W3C home > Mailing lists > Public > public-html-comments@w3.org > March 2015

<code> element and scripting languages

From: Andrea Rendine <master.skywalker.88@gmail.com>
Date: Fri, 13 Mar 2015 19:19:01 +0100
Message-ID: <CAGxST9kOiS1gO+u7dRdtRko8PDqFJN255rby3oGDRPXOWeR+jA@mail.gmail.com>
To: public-html-comments@w3.org
I came up the idea I am going to write after reading these lines:
*"There is no formal way to indicate the language of computer code being
marked up. **Authors who wish to mark code elements with the language used,
e.g. so that syntax highlighting scripts can use the right rules, can use
the class attribute, e.g. by adding a class prefixed with "language-" to
the element.
(http://www.w3.org/html/wg/drafts/html/master/semantics.html#the-code-element
<http://www.w3.org/html/wg/drafts/html/master/semantics.html#the-code-element>)"*

I don't think this is the best way to recognize code snippets. @class
attribute is not meant to convey any semantic meaning.
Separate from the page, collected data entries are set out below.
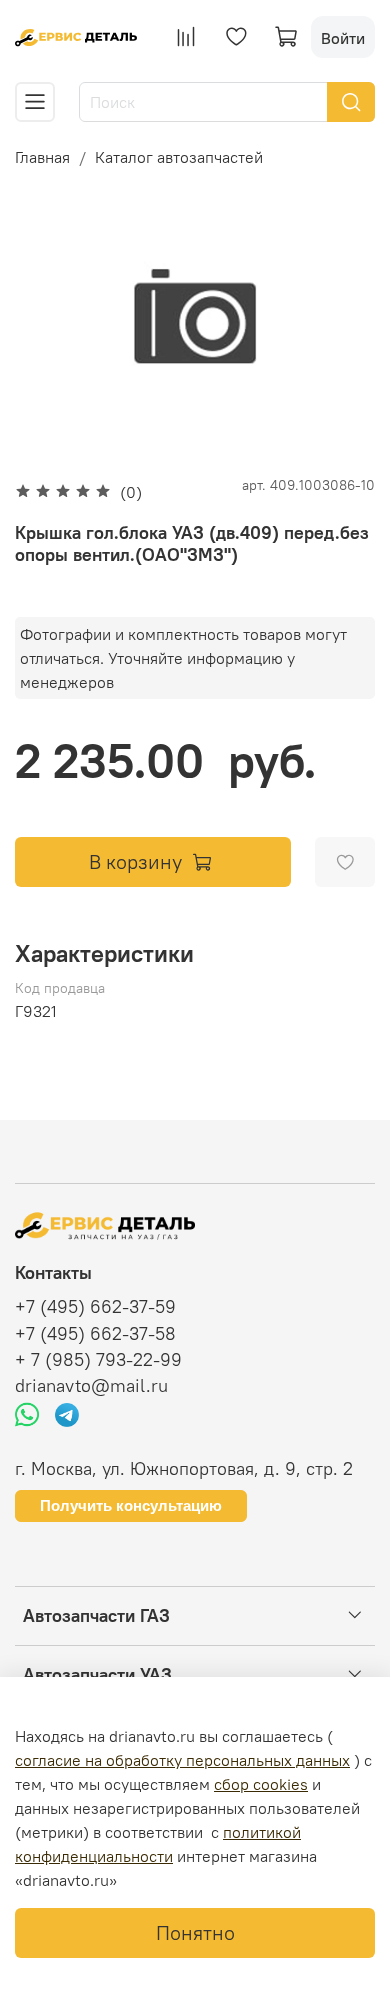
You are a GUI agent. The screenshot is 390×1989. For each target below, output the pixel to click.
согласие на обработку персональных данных (182, 1760)
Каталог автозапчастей (179, 157)
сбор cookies (261, 1784)
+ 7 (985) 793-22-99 (98, 1360)
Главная (42, 157)
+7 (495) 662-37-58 (95, 1334)
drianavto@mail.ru (91, 1386)
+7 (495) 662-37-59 (95, 1307)
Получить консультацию (131, 1505)
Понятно (195, 1932)
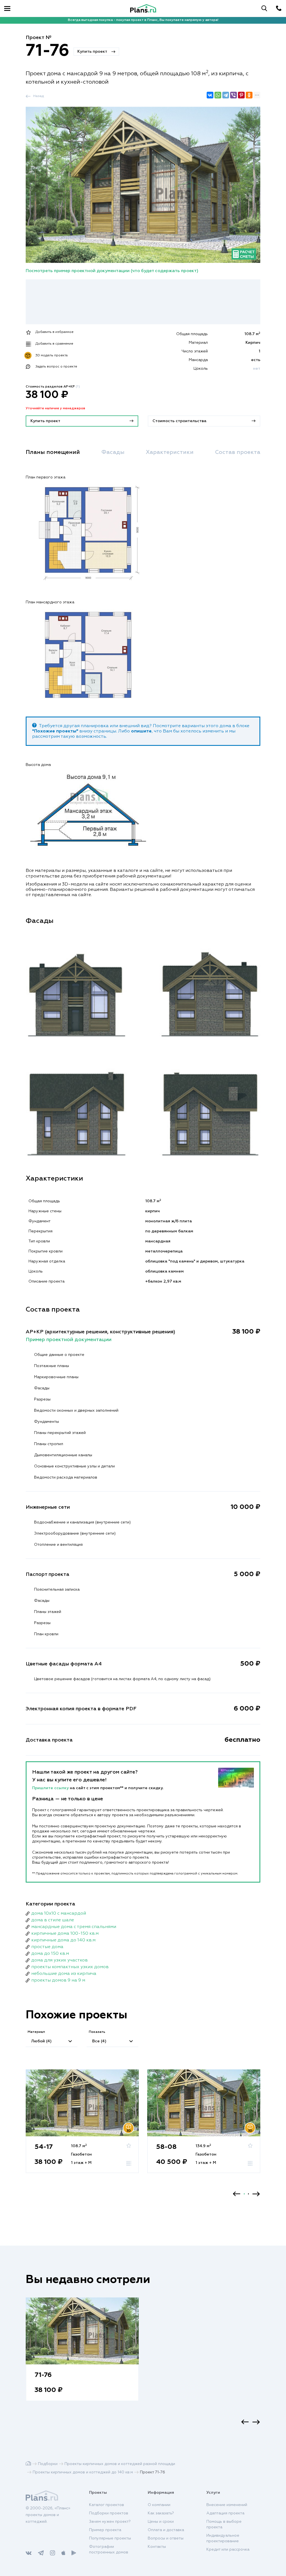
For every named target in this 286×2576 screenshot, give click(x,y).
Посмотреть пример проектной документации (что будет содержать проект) (112, 271)
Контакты (157, 2547)
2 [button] (248, 2193)
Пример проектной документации (68, 1339)
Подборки (48, 2464)
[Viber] (233, 95)
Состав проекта (237, 452)
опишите (141, 731)
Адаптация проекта (225, 2513)
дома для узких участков (59, 1960)
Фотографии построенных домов (108, 2549)
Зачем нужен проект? (110, 2522)
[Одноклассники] (249, 95)
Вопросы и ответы (165, 2538)
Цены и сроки (161, 2522)
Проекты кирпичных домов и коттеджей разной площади (120, 2464)
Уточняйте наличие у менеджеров (55, 408)
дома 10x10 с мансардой (58, 1913)
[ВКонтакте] (210, 95)
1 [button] (244, 2193)
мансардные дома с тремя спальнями (73, 1927)
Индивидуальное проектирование (222, 2538)
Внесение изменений (226, 2505)
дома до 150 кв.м (50, 1953)
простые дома (47, 1947)
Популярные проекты (110, 2538)
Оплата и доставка (166, 2530)
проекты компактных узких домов (70, 1967)
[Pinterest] (241, 95)
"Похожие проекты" (55, 731)
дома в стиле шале (52, 1920)
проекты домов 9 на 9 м (58, 1980)
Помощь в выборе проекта (224, 2524)
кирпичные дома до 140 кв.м (63, 1940)
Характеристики (170, 452)
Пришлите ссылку (51, 1788)
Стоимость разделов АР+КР (53, 386)
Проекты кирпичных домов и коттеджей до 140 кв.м (83, 2472)
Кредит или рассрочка (227, 2549)
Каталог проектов (106, 2505)
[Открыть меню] (7, 8)
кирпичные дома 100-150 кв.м (65, 1933)
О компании (159, 2505)
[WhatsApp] (217, 95)
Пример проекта (105, 2530)
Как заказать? (161, 2513)
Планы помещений (53, 452)
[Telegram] (225, 95)
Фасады (113, 452)
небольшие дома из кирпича (63, 1974)
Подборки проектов (108, 2513)
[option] (82, 2127)
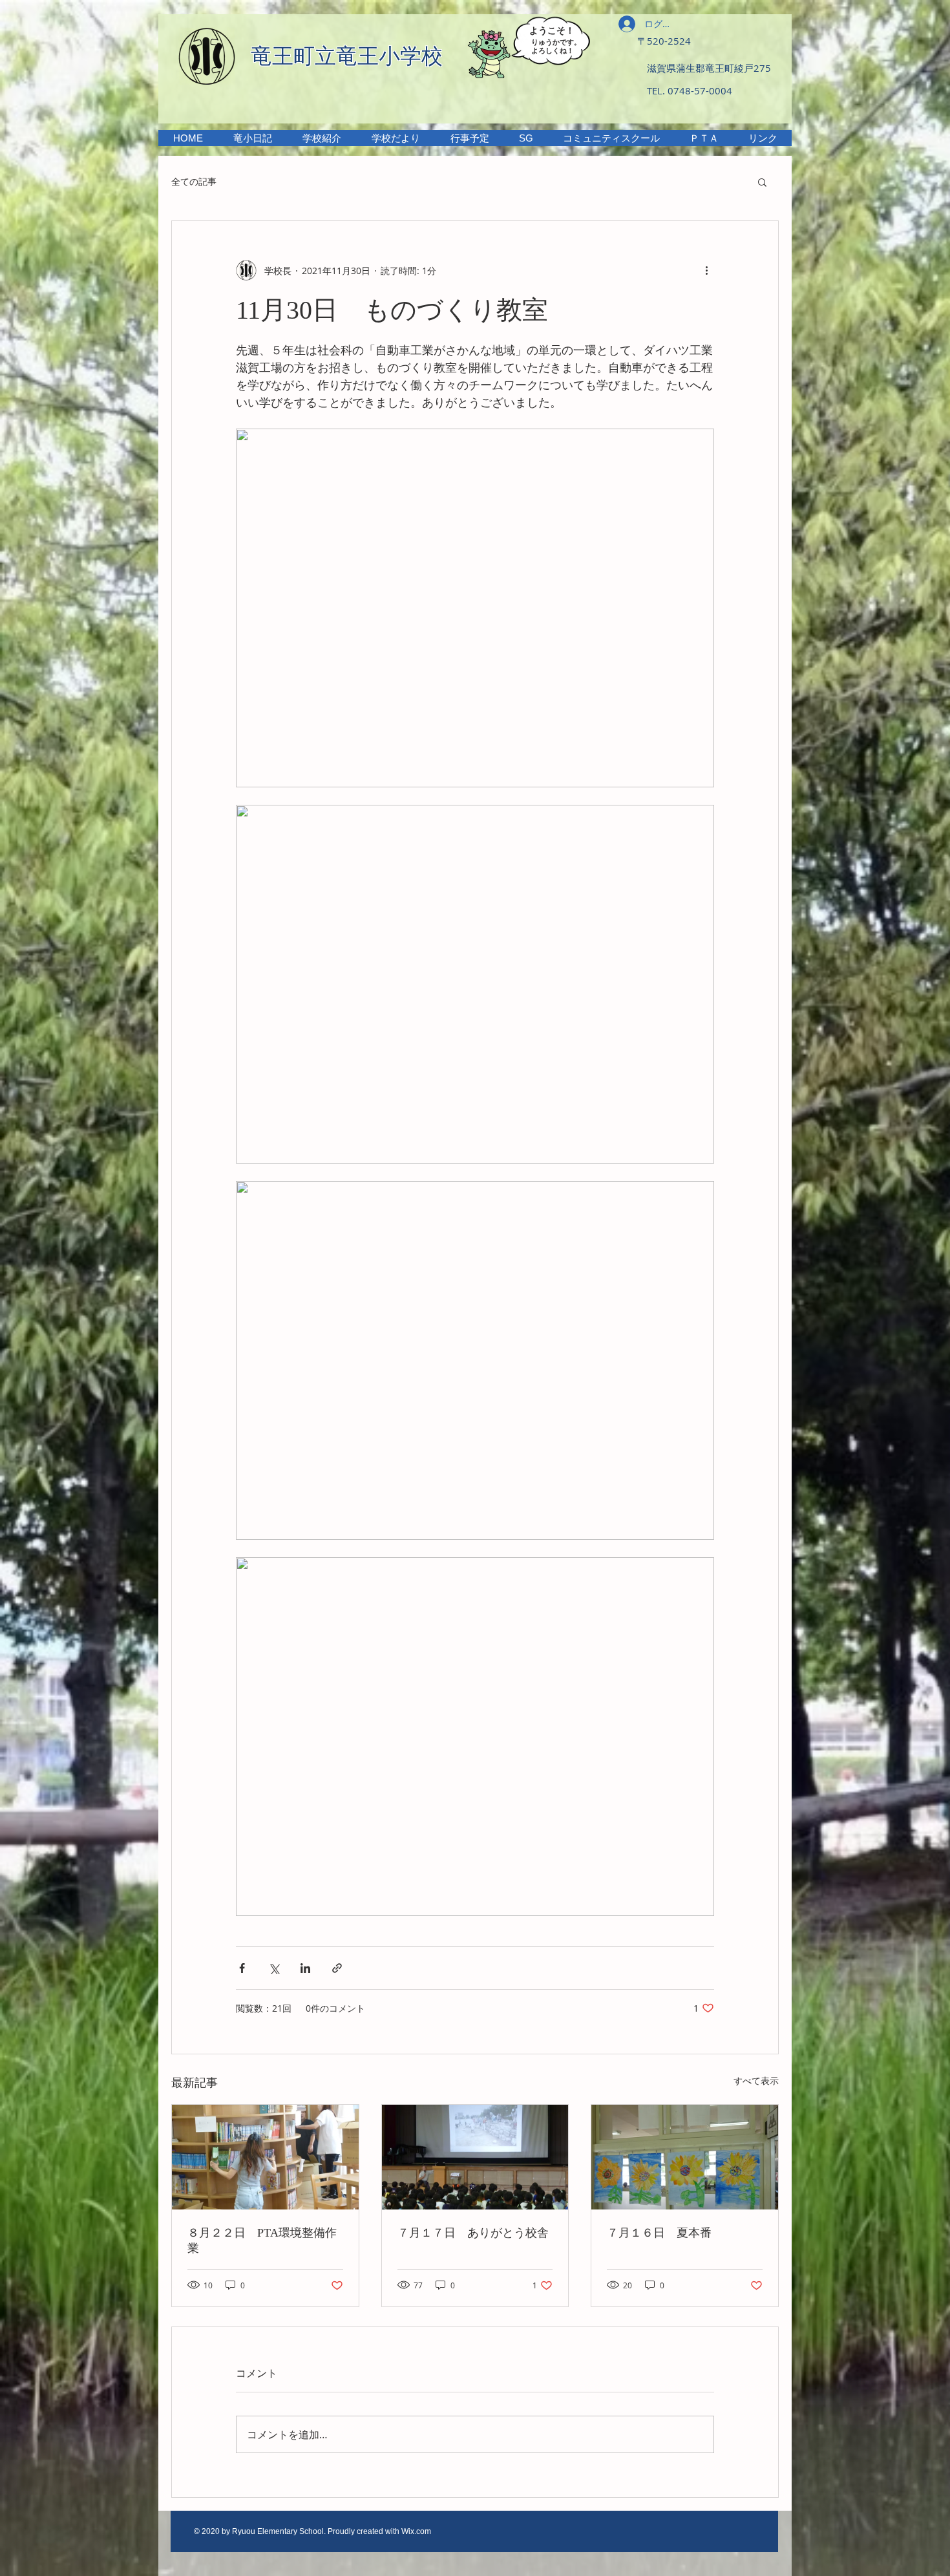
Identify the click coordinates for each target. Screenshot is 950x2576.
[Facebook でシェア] (242, 1968)
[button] (321, 138)
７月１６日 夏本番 (659, 2232)
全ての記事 (193, 181)
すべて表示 (756, 2080)
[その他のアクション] (706, 270)
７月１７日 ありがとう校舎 (473, 2232)
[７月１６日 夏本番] (684, 2157)
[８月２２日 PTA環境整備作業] (265, 2157)
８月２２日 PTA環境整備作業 (262, 2240)
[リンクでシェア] (337, 1968)
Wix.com (416, 2531)
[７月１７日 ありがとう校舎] (475, 2157)
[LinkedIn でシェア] (305, 1968)
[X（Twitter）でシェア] (274, 1968)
On the other hand, I had a funny experience some days ago while looking at
an automated translation of a page in my language. This page contained PHP
and JS code snippets, as well as a native scripting language. This means
that it was full of control expressions such as "if ... else", "while",
"function", "print" and so on.
As you can easily imagine, these words in the snippet had been translated,
thus making the snippets themselves useless.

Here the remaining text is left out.